Use Amazon Aurora for frequently accessed data. Schedule periodic exports to an Amazon S3 bucket using AWS Lambda. Run one-time queries on the S3 data using Amazon Redshift.
Store all data directly in Amazon S3. Use S3 Lifecycle policies to archive older data to S3 Glacier Flexible Retrieval. Perform one-time queries using Amazon Athena.
Use Amazon DynamoDB with DynamoDB Accelerator (DAX) for real-time data access. Export data to Amazon S3 via DynamoDB table exports. Analyze historical data in S3 using Amazon Athena.
Use Amazon DynamoDB for real-time data. Enable Kinesis Data Streams for continuous data capture.
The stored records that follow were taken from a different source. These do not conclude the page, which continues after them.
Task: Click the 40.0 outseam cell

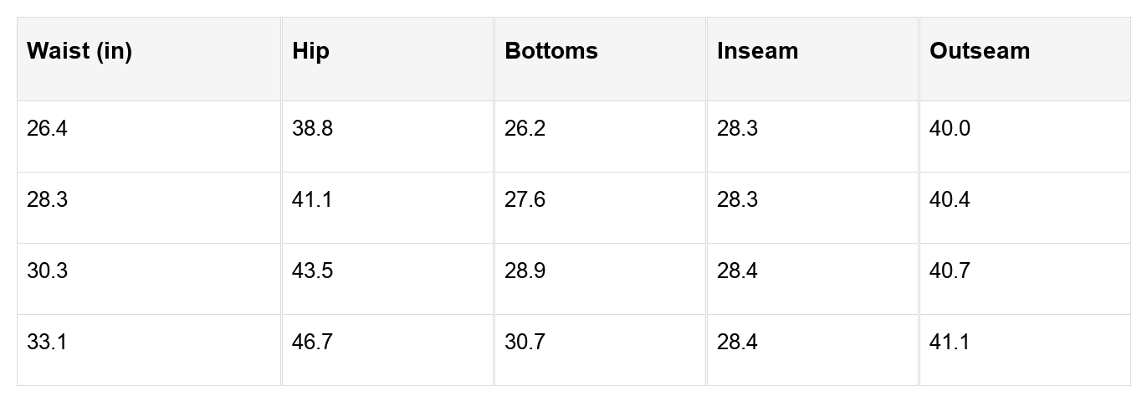Action: (x=950, y=129)
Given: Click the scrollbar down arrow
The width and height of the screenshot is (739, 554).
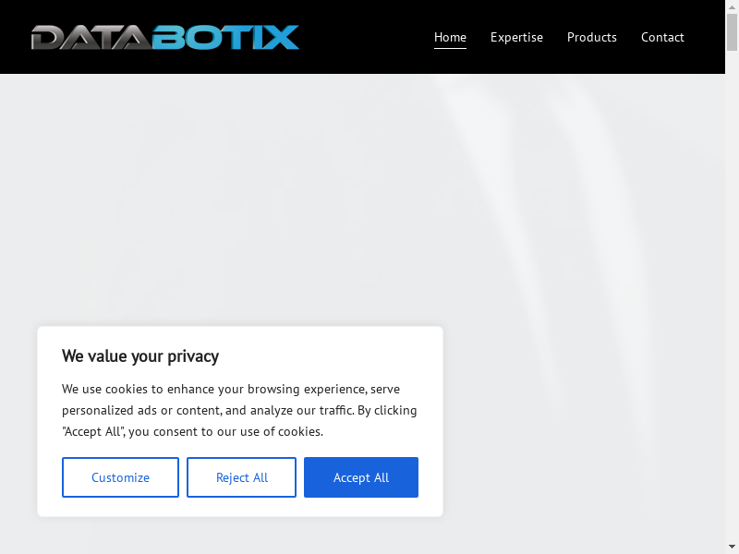Looking at the screenshot, I should 732,547.
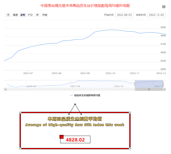Viewport: 171px width, 154px height.
Task: Click the shaded navigator selection window
Action: [149, 84]
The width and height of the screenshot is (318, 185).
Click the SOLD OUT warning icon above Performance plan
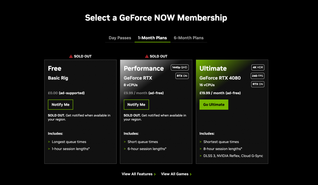pos(147,56)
Use Kinesis Data Firehose to buffer and store data in Amazon S3.
Explanation
The correct answer is C because:
- DynamoDB with DAX provides sub-millisecond latency for real-time data access, meeting the primary requirement.
- DynamoDB exports to S3 are automated and require minimal setup, reducing operational effort.
- Amazon Athena allows serverless SQL queries on S3 data, eliminating infrastructure management for historical analysis.
Other options fail because:
- A: Aurora may not achieve sub-millisecond latency, and Lambda exports add operational steps.
- B: S3 lacks real-time access capabilities.
- D: Kinesis introduces complexity compared to DynamoDB's native S3 exports.
Key Points:
1. DynamoDB + DAX = low-latency real-time access.
2. DynamoDB exports to S3 are low-effort.
3. Athena enables serverless historical analysis.